■ **Activity**:
Retype the records exactly.

Pixel coordinate grounding data
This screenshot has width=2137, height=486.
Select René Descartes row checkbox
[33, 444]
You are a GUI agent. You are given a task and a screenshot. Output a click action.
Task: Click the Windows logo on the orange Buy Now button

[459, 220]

■ **Result of this task**:
This screenshot has width=2137, height=486.
Select René Descartes row checkbox
[33, 444]
You are a GUI agent. You are given a task and a screenshot. Output a click action.
Task: Click the Windows logo on the orange Buy Now button

[459, 220]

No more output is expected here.